● WHAT YOU SHOULD DO: Copy verbatim the entries from the line containing "Describe the element at coordinates (385, 135)" through the line containing "coordinates (451, 847).", including both of those lines.

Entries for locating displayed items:
=-=-=-=-=
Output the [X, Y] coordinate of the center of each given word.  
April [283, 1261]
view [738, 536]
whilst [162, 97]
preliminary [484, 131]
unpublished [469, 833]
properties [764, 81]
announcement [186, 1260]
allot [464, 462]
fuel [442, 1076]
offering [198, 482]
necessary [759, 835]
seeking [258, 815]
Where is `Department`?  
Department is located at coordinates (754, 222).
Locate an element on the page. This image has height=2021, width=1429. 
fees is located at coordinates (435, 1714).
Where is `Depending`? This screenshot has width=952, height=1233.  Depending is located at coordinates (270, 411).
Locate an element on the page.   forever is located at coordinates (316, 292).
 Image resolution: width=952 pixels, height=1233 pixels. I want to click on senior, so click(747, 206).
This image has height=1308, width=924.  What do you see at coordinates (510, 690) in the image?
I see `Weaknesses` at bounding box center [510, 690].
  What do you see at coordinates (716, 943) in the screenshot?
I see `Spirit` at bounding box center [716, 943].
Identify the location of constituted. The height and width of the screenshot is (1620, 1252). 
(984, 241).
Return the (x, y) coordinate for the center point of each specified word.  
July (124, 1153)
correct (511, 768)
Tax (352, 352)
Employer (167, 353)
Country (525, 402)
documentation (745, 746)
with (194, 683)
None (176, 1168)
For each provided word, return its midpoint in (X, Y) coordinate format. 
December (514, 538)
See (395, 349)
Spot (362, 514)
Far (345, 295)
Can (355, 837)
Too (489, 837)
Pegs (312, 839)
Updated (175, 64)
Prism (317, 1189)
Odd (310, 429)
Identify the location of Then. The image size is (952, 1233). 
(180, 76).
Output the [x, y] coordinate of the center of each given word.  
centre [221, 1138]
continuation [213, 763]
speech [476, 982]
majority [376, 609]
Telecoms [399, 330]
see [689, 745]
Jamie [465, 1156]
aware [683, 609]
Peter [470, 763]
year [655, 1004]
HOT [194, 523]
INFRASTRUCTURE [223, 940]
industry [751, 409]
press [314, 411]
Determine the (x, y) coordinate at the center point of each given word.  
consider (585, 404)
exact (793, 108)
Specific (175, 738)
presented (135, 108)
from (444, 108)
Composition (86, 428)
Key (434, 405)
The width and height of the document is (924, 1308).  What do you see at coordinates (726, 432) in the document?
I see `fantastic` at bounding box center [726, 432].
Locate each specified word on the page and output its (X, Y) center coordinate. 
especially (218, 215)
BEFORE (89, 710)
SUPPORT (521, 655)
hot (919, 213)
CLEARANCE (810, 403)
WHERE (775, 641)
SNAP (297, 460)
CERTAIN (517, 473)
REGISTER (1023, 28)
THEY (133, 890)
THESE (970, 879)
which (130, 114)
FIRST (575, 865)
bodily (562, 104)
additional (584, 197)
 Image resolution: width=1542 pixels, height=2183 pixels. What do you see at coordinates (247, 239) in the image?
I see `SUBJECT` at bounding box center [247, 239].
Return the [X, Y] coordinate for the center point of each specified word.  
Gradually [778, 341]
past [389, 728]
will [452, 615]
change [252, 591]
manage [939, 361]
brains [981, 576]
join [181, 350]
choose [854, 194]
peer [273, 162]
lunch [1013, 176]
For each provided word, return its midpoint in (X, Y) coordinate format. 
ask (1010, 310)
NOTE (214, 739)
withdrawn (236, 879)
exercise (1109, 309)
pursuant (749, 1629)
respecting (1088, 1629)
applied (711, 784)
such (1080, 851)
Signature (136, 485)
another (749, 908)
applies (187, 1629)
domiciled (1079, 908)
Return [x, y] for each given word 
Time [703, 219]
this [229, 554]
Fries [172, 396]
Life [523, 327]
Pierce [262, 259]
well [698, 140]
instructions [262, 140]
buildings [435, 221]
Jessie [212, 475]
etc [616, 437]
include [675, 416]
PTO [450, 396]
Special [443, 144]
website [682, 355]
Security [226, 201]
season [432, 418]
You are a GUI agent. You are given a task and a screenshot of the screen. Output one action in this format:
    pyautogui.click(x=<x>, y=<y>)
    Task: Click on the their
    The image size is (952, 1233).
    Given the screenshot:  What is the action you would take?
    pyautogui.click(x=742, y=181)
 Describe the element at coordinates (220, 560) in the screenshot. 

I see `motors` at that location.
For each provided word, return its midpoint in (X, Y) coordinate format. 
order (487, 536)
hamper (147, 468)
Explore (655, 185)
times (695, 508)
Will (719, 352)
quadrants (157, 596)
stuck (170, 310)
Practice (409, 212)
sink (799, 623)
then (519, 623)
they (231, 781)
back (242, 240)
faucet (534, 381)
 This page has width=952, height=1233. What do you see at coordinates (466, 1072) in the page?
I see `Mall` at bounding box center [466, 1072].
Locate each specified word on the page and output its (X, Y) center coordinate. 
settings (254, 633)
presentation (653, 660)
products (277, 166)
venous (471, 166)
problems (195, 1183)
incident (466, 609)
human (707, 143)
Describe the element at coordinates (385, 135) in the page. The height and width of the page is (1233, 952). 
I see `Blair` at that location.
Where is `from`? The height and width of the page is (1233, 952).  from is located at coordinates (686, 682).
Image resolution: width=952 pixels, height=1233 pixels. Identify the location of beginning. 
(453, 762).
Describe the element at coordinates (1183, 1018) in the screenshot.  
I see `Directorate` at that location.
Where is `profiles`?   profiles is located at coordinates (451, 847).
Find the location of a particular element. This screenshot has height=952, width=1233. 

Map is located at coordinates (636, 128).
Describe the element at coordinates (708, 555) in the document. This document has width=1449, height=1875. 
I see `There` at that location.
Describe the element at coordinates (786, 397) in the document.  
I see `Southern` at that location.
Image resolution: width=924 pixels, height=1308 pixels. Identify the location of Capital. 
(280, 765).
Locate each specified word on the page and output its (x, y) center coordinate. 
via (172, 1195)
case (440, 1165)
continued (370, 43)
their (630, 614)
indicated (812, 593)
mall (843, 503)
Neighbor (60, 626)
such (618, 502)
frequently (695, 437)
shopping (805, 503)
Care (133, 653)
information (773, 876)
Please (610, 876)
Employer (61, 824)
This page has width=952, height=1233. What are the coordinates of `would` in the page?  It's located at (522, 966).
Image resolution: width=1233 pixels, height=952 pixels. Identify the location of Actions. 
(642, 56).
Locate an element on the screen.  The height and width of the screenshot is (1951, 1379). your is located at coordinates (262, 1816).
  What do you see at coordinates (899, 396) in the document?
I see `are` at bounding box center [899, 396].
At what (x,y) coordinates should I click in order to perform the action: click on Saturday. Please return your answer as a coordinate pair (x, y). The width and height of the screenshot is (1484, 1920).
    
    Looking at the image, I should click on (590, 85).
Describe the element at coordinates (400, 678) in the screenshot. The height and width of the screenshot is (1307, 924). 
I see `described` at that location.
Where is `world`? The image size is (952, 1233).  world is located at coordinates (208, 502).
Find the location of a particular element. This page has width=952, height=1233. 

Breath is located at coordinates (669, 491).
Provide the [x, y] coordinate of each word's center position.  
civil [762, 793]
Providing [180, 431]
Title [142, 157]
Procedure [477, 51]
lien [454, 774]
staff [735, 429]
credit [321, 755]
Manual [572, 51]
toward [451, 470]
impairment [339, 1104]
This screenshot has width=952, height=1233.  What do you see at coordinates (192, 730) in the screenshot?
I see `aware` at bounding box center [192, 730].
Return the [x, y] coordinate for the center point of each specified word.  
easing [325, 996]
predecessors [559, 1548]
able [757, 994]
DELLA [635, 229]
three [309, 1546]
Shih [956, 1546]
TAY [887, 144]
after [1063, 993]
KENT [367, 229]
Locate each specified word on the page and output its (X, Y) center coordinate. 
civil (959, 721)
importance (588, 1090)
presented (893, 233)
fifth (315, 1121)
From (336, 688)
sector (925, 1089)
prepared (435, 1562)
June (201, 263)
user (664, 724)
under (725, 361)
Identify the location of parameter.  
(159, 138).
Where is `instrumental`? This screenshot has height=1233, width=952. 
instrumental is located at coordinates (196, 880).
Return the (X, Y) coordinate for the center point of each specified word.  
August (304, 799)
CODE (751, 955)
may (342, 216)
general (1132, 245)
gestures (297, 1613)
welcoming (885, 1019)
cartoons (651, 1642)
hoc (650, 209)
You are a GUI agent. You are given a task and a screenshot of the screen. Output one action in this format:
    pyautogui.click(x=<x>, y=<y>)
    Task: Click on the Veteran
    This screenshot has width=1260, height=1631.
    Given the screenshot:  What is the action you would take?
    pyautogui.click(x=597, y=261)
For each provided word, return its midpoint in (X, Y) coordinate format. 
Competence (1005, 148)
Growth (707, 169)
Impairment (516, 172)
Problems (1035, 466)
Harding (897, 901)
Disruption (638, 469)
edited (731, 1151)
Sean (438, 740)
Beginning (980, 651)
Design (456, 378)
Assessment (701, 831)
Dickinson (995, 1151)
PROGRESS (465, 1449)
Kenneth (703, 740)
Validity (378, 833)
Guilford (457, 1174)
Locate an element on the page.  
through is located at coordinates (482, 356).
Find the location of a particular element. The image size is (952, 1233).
=-=-=-=-=
● EXERCISE SOLUTION:
Describe the element at coordinates (385, 135) in the page. The height and width of the page is (1233, 952). 
I see `Blair` at that location.
Where is `from`? The height and width of the page is (1233, 952).  from is located at coordinates (686, 682).
Image resolution: width=952 pixels, height=1233 pixels. Identify the location of beginning. 
(453, 762).
Describe the element at coordinates (1183, 1018) in the screenshot.  
I see `Directorate` at that location.
Where is `profiles`?   profiles is located at coordinates (451, 847).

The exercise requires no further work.